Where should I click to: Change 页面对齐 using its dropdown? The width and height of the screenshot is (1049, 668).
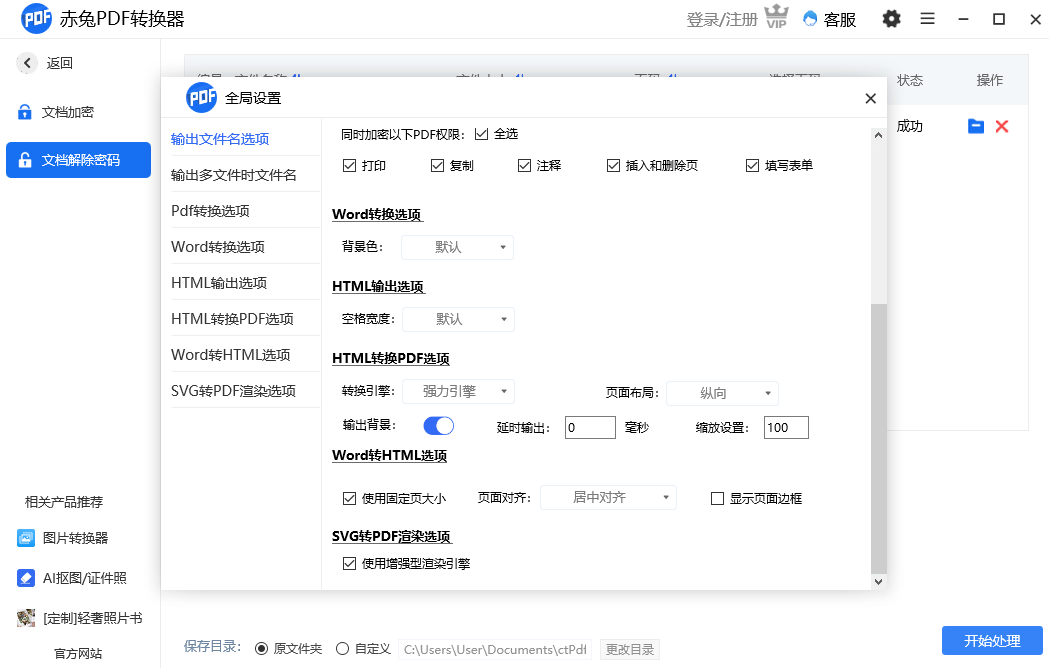pyautogui.click(x=608, y=497)
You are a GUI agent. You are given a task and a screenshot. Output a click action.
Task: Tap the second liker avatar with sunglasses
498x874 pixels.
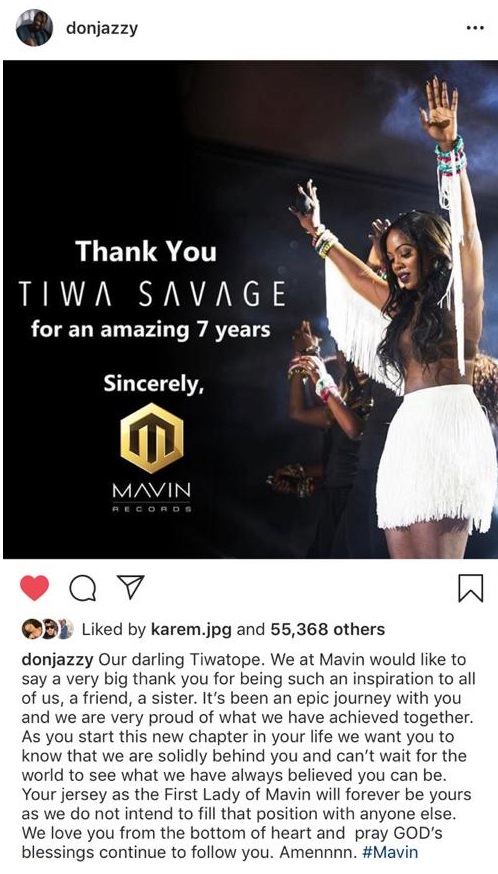tap(50, 629)
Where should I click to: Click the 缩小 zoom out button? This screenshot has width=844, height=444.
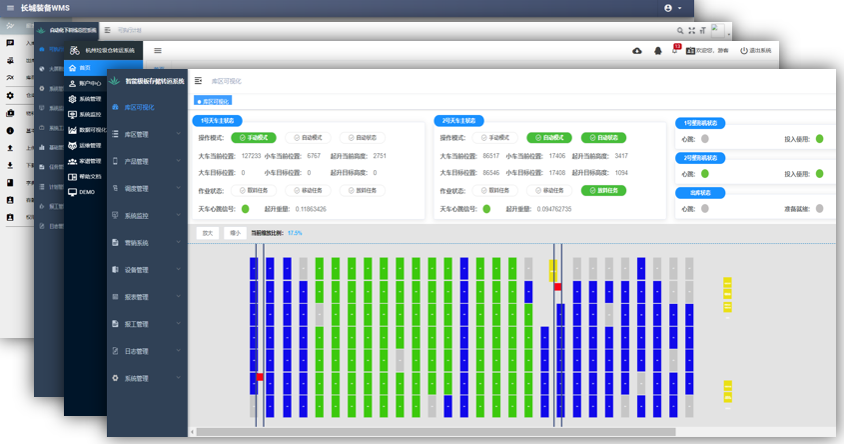(235, 232)
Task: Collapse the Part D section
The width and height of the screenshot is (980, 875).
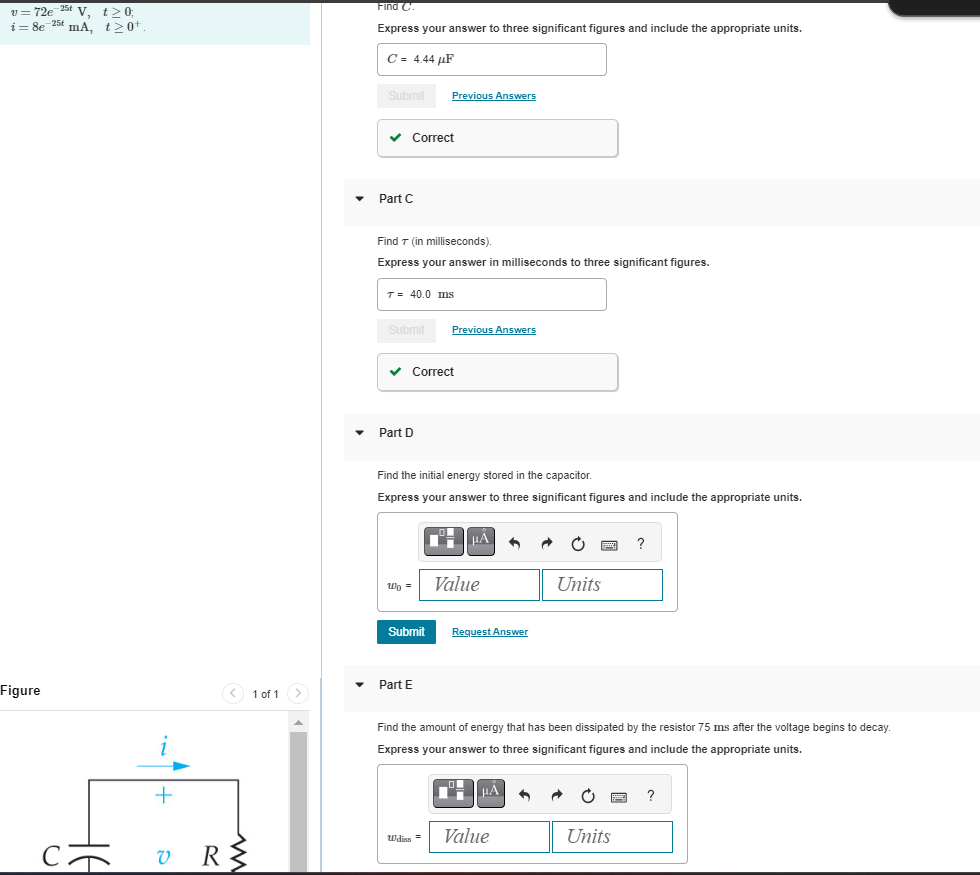Action: 359,432
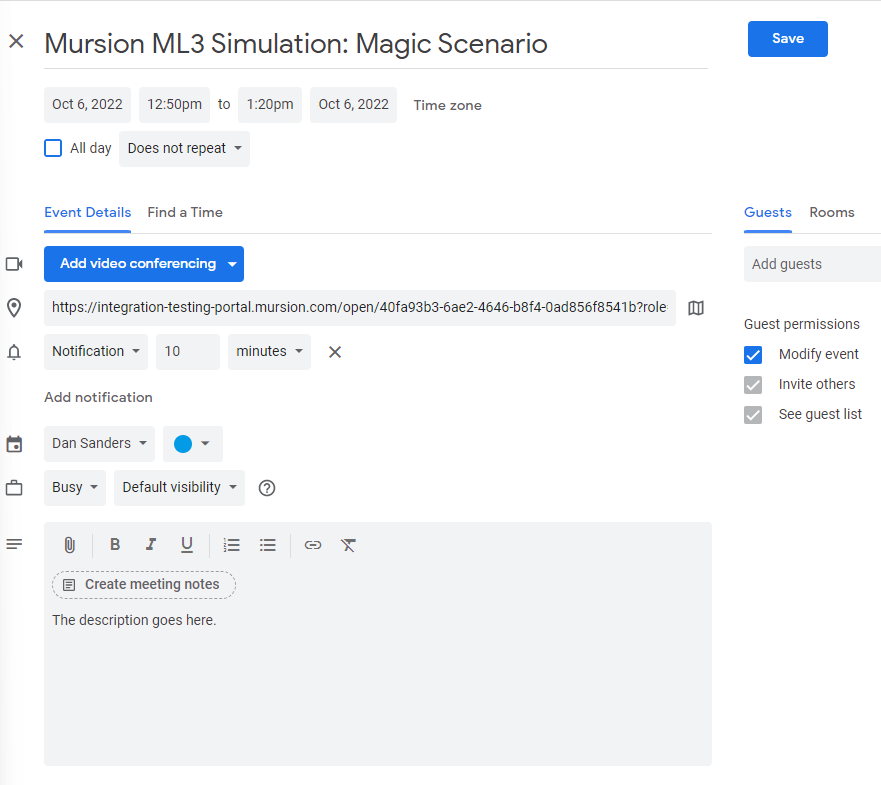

TASK:
Output each record verbatim, but skip anything that is a picture.

SOLVED EXERCISE:
Where should I click to: Change 页面对齐 using its dropdown? The width and height of the screenshot is (1049, 668).
pyautogui.click(x=608, y=497)
You are a GUI agent. You are given a task and a screenshot. Output a click action.
Task: Tap the second liker avatar with sunglasses
498x874 pixels.
tap(50, 629)
Where should I click to: Click the 缩小 zoom out button? This screenshot has width=844, height=444.
(235, 232)
Task: Collapse the Part D section
The width and height of the screenshot is (980, 875).
Action: 359,432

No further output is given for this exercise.